In this case the court concludes that defendant's activities fell within the reach of Section 302(a)(1), CPLR, and, in fact, exceeded the minimum contacts necessary to constitutionally subject it to the personal jurisdiction of the State of New York. Hanson v. Denckla, 357 U.S. 235, 78 S. Ct. 1228, 2 L. Ed. 2d 1283 (1958); International Shoe Co. v. Washington, 326 U.S. 310, 66 S. Ct. 154, 90 L. Ed. 95 (1945); McGee v. International Insurance Co., 355 U.S. 220, 78 S. Ct. 199, 2 L. Ed. 2d 223 (1957). The fact that the defendant maintains no office, warehouse, bank account, or telephone listing in New York, nor owns any real estate here, is insufficient to provide jurisdictional exemption when the totality of its activities and contacts within the State is such as to establish a substantial connection with the State. See, Montclair Electronics, Inc. v. Electra/Midland Corp., 326 F. Supp. 839 (S.D. N.Y.1971); International Shoe Co. v. Washington, supra.

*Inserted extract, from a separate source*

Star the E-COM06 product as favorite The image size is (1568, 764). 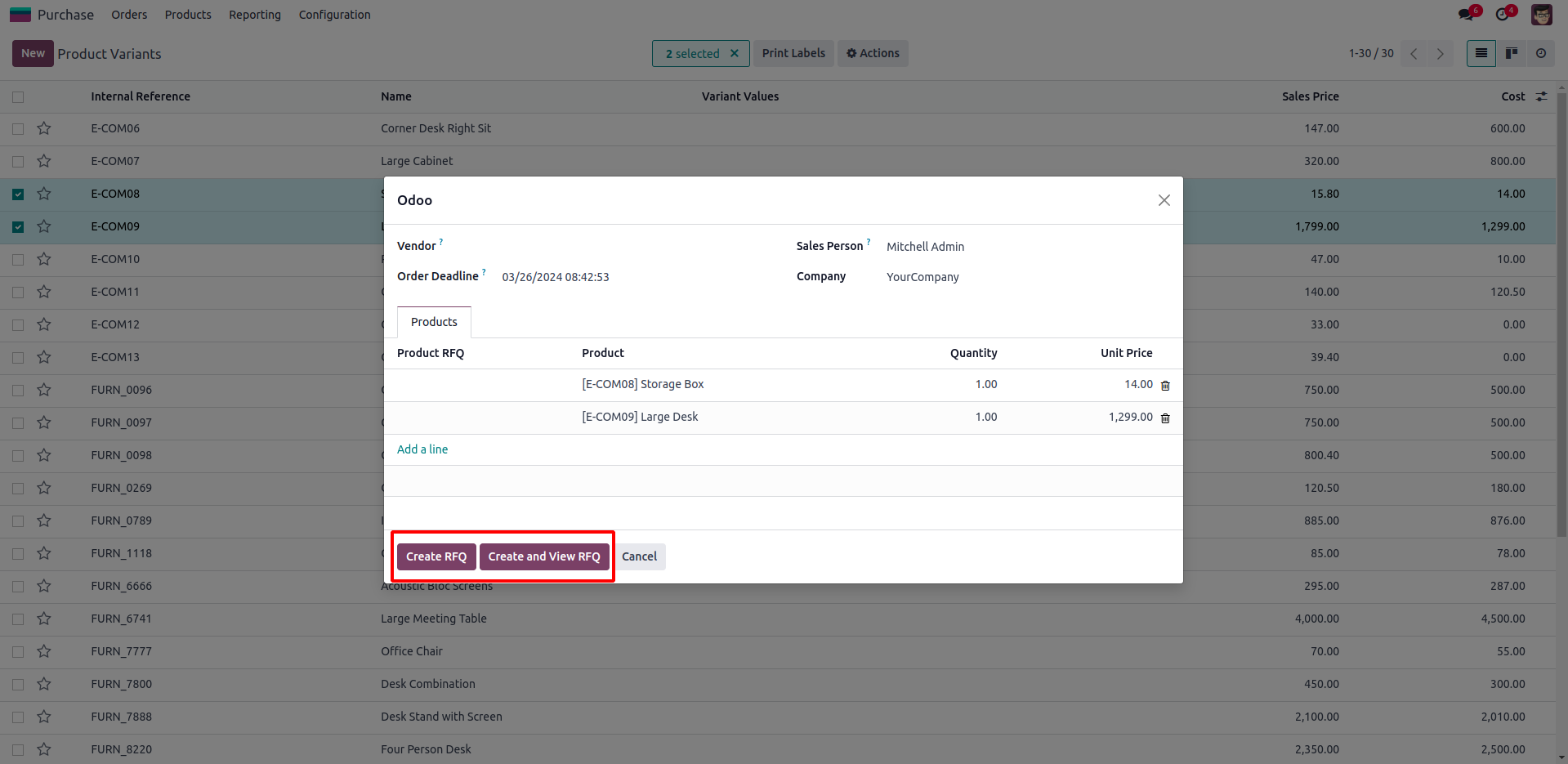pyautogui.click(x=44, y=128)
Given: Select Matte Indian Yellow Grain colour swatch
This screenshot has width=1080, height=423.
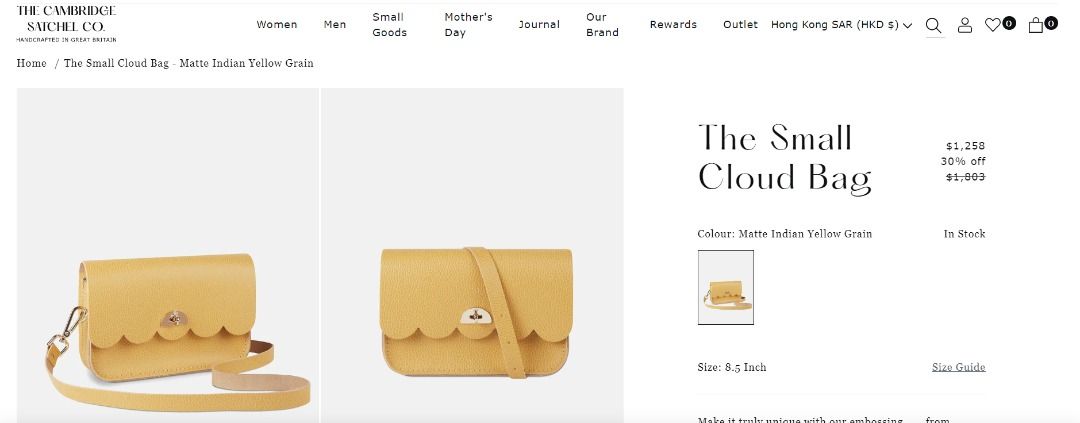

For the above reasons, defendant's motion is hereby denied. So ordered.
NOTES
[1] The form in which the contract is cast beclouds the relationship between the parties. In paragraph 7 it appears that defendant's products are to be sold and invoiced to the plaintiff, while in paragraph 1 defendant appoints the plaintiff "exclusive export managers and exclusive export representatives" of defendant; paragraph 5 requires the plaintiff "to perform all functions of an Export Department," and finally, paragraph 7 provides that invoices to the plaintiff are to be paid "by means of trade acceptance which can be presented for payment within thirty (30) days after the date of invoice _ _ _." Scaled discounts are allowed plaintiff on current prices. In substance, this contract appoints plaintiff in New York as a sales agent who is compensated by "commissions" denominated as "discounts."
[2] In its 1968 advertising bulletin defendant announced this show in the following words: "The 1968 I.E.E.E. Show will be held at the New York Coliseum March 18, 19 and 20th. It is expected to be the largest in Show history. As in the past, VECO will maintain a hospitality suite at the Holiday Inn at 440 West 57th St., New York City. For Reps and customers visiting the I.E.E.E. Show, tours to and through the VECO plant at Springfield will be held during the Show Week."